• WHAT YOU NEED TO DO
1: In the excerpt on Facebook fund-raising applications, how many Facebook users did Chase engage in a dialogue on philanthropy?
2: Resume the excerpt on Facebook fund-raising applications, continuing from its final sentence.

• PAGE EXTRACT
We looked at models like the JPMorgan Chase’s Facebook application, Chase Community Giving, which engaged users in allocating the $5-million the bank pledged to partner charities.

By following the lessons of social game developers, Chase engaged more than 2 million Facebook users in a dialogue on philanthropy. We found that these types of interactions could easily evolve into creative fund-raising solutions like those undertaken by Water.org and the Huntington’s Disease Society of America (HDSA).

Both organizations partnered with Zynga, the largest game developer on Facebook, to allow players to purchase "virtual goods" branded with the Water.org and HDSA logos within specific Zynga games. These virtual goods raised more than $130,000 on behalf of HDSA and Water.org and enabled players to connect with and donate directly to causes like Water.org’s clean-water projects in Haiti.

These innovative approaches appealed directly to an audience's desire to engage in philanthropy, while avoiding direct solicitations. They established an exciting relationship between Facebook users and real-world outcomes, which helped deepen the experience and, hence, expand audiences.

With these lessons in mind, we set out to design an application that was easy to build and easy to share, engaged Facebook users in a dialogue on our project, and promised some measurable real-world outcome.  Our goal was to create an experience that a core Facebook audience would be attracted to and that we could subsequently offer to potential partners and donors.

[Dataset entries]
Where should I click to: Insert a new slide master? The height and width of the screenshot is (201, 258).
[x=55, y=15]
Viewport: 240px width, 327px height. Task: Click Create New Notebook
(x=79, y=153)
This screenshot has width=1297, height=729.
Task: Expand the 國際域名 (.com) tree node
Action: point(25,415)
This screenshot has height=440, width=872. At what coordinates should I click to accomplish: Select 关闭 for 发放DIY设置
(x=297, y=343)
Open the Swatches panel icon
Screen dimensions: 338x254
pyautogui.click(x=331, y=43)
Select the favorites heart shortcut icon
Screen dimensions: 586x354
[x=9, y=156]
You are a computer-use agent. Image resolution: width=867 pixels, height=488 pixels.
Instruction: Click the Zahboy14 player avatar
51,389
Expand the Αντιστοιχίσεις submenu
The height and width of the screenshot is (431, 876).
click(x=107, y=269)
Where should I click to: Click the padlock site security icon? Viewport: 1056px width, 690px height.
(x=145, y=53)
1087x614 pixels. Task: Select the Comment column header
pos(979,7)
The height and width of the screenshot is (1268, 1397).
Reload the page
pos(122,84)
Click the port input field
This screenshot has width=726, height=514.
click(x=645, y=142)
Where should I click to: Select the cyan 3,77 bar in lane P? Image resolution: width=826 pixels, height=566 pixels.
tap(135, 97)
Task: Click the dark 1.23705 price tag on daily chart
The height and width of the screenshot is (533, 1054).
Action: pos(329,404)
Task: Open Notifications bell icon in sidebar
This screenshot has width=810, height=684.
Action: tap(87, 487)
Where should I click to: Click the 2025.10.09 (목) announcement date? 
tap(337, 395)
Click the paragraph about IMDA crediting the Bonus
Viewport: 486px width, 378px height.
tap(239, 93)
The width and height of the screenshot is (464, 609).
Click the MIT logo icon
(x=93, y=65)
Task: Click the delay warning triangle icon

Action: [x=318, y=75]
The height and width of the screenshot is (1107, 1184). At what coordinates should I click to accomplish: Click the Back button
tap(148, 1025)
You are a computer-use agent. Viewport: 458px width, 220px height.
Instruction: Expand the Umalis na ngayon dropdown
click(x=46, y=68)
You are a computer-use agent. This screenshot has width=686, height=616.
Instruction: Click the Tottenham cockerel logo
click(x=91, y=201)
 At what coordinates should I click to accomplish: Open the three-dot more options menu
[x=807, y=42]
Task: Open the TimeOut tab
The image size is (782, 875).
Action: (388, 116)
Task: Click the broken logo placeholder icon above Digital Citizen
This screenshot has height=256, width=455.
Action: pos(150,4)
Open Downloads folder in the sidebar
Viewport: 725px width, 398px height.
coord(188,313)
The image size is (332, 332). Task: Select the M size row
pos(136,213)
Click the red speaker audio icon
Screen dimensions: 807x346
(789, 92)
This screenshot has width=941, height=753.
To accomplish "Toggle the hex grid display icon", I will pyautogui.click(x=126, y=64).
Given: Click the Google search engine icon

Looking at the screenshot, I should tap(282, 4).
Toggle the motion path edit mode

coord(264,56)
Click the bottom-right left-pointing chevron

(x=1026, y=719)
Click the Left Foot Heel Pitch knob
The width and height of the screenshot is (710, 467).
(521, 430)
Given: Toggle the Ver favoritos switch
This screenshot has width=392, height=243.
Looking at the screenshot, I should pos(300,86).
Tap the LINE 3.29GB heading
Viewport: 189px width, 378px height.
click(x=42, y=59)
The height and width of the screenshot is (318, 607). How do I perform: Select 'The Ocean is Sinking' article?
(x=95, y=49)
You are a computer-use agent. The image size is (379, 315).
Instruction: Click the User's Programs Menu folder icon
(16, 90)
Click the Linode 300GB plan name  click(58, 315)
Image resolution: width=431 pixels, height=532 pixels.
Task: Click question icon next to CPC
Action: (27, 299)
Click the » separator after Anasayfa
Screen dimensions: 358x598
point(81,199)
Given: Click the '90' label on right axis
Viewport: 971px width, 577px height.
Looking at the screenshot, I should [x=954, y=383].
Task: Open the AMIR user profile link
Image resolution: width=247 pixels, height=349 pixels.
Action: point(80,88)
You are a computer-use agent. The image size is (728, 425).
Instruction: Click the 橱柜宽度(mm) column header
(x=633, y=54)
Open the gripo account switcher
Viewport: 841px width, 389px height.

• RESPONSES
1: More than 2 million Facebook users.

2:
We kept the concept simple: With a developer, we created a Facebook application that invited people to vote for their favorite children’s book from a list of five popular storybooks, and we promised to deliver copies of the winning book to a group of students at the end of the campaign.

In addition, voters could watch a short video that introduced the featured school and the students who would be receiving the books. Over a five-month period, we carried out three campaigns, each focusing on a school in Thailand, Bangladesh, or Mongolia.

During the voting process, the application prompted users to share the experience with their friends on their Facebook wall and displayed a running percentage for each title to allow users to keep track of the voting. If their favorite book was falling behind, we encouraged them to alert their friends and ask them to vote. When Books for Asia delivered the “winning” book to each school, we posted a follow-up video on Facebook that showed the glowing faces of the students as they received their new books.

The first two campaigns from Thailand and Bangladesh resulted in a huge spike in our fan numbers and generated publicity on other blogs and Web sites. Before the start of our final campaign in Mongolia, we leveraged this visibility and reached out to a major book publisher, Pearson, which agreed to donate the next round of books to the Mongolian students through its We Give Books program.

Just before we launched the campaign, an anonymous donor, impressed with the campaign’s online success and powerful message, pledged $1 for every vote cast during the campaign, up to $10,000. We quickly exceeded the target, garnering a $10,000 donation.

What are the lessons here?

Social networking, and social media in general, can work for nonprofit groups. While surveys suggest the return is limited, it depends on how you deploy your investment.  

Social media connect you with your greatest asset: a large audience of sympathetic individuals willing to engage. Many private donors are beginning to understand this value and wish to partner with organizations that demonstrate skill at cultivating social networks.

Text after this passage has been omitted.